- _Excerpt provided_
The parameters of the features can be found in the theta_ and var_ attributes. The number of rows is equal to the number of classes, while the number of columns is equal to the number of features. We see below that the mean for feature Lag1 in the Down class is 0.043.

NB.theta_

array([[ 0.04279022,  0.03389409],
       [-0.03954635, -0.03132544]])

Its variance is 1.503.

NB.var_

array([[1.50355429, 1.53246749],
       [1.51401364, 1.48732877]])

How do we know the names of these attributes? We use NB? (or ?NB).

We can easily verify the mean computation:

X_train[L_train == 'Down'].mean()

Lag1    0.042790
Lag2    0.033894
dtype: float64

Similarly for the variance:

X_train[L_train == 'Down'].var(ddof=0)

Lag1    1.503554
Lag2    1.532467
dtype: float64

Since NB() is a classifier in the sklearn library, making predictions uses the same syntax as for LDA() and QDA() above.

nb_labels = NB.predict(X_test)
confusion_table(nb_labels, L_test)
Truth Down Up
Predicted
Down 29 20
Up 82 121

Naive Bayes performs well on these data, with accurate predictions over 59% of the time. This is slightly worse than QDA, but much better than LDA.

As for LDA, the predict_proba() method estimates the probability that each observation belongs to a particular class.

NB.predict_proba(X_test)[:5]

array([[0.4873288 , 0.5126712 ],
       [0.47623584, 0.52376416],
       [0.46529531, 0.53470469],
       [0.47484469, 0.52515531],
       [0.49020587, 0.50979413]])

K-Nearest Neighbors#

We will now perform KNN using the KNeighborsClassifier() function. This function works similarly to the other model-fitting functions that we have encountered thus far.

As is the case for LDA and QDA, we fit the classifier using the fit method. New predictions are formed using the predict method of the object returned by fit().

knn1 = KNeighborsClassifier(n_neighbors=1)
X_train, X_test = [np.asarray(X) for X in [X_train, X_test]]
knn1.fit(X_train, L_train)
knn1_pred = knn1.predict(X_test)
confusion_table(knn1_pred, L_test)
Truth Down Up
Predicted
Down 43 58
Up 68 83

The results using \(K=1\) are not very good, since only \(50%\) of the observations are correctly predicted. Of course, it may be that \(K=1\) results in an overly-flexible fit to the data.

(83+43)/252, np.mean(knn1_pred == L_test)

(0.5, 0.5)

We repeat the analysis below using \(K=3\).

knn3 = KNeighborsClassifier(n_neighbors=3)
knn3_pred = knn3.fit(X_train, L_train).predict(X_test)
np.mean(knn3_pred == L_test)

0.5317460317460317

The results have improved slightly. But increasing K further provides no further improvements. It appears that for these data, and this train/test split, QDA gives the best results of the methods that we have examined so far.

KNN does not perform well on the Smarket data, but it often does provide impressive results. As an example we will apply the KNN approach to the Caravan data set, which is part of the ISLP library. This data set includes 85 predictors that measure demographic characteristics for 5,822 individuals. The response variable is Purchase, which indicates whether or not a given individual purchases a caravan insurance policy. In this data set, only 6% of people purchased caravan insurance.

- _Required task 1_
Translate this sentence from the Naive Bayes and KNN excerpt into Spanish: "Naive Bayes performs well on these data, with accurate predictions over 59% of the time."
- _Required task 2_
Show each line of the rows below that contains the string "Open".

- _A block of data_
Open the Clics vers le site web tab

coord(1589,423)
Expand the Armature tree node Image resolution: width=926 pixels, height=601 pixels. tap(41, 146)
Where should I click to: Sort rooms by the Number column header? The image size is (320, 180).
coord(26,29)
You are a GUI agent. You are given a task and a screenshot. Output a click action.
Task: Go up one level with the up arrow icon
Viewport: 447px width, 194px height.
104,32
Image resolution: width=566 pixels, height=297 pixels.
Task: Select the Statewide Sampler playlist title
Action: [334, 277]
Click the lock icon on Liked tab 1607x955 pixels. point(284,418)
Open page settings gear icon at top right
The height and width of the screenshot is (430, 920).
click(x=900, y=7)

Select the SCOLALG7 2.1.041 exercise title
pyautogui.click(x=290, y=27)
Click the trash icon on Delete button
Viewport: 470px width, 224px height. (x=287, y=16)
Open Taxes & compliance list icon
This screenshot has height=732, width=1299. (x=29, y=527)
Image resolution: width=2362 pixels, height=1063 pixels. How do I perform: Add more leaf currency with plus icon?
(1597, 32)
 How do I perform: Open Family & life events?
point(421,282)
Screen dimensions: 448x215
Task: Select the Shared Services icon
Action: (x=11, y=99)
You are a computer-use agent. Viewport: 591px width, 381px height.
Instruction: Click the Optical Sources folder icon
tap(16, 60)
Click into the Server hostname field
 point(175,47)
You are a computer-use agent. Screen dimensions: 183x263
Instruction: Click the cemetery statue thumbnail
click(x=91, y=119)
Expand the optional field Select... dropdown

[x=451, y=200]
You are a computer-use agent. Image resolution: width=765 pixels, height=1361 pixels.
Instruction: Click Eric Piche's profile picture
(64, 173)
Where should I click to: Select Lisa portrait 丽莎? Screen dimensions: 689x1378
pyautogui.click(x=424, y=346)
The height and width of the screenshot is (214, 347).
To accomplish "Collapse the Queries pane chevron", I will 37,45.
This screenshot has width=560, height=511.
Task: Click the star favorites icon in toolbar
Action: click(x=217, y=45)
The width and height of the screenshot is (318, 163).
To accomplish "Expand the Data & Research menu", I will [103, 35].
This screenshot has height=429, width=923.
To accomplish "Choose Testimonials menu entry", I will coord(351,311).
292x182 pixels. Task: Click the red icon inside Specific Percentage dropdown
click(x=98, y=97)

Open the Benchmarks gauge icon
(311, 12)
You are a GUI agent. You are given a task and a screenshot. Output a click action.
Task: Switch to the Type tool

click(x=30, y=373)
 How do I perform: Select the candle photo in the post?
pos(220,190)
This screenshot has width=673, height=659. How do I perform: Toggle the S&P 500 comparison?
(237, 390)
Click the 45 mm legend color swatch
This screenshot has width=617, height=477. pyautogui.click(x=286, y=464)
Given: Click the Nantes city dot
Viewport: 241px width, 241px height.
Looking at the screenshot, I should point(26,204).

- _Complete response 1_
Naive Bayes funciona bien con estos datos, con predicciones acertadas más del 59 % de las veces.

- _Complete response 2_
Open the Clics vers le site web tab
Open page settings gear icon at top right
Open Taxes & compliance list icon
 How do I perform: Open Family & life events?
Open the Benchmarks gauge icon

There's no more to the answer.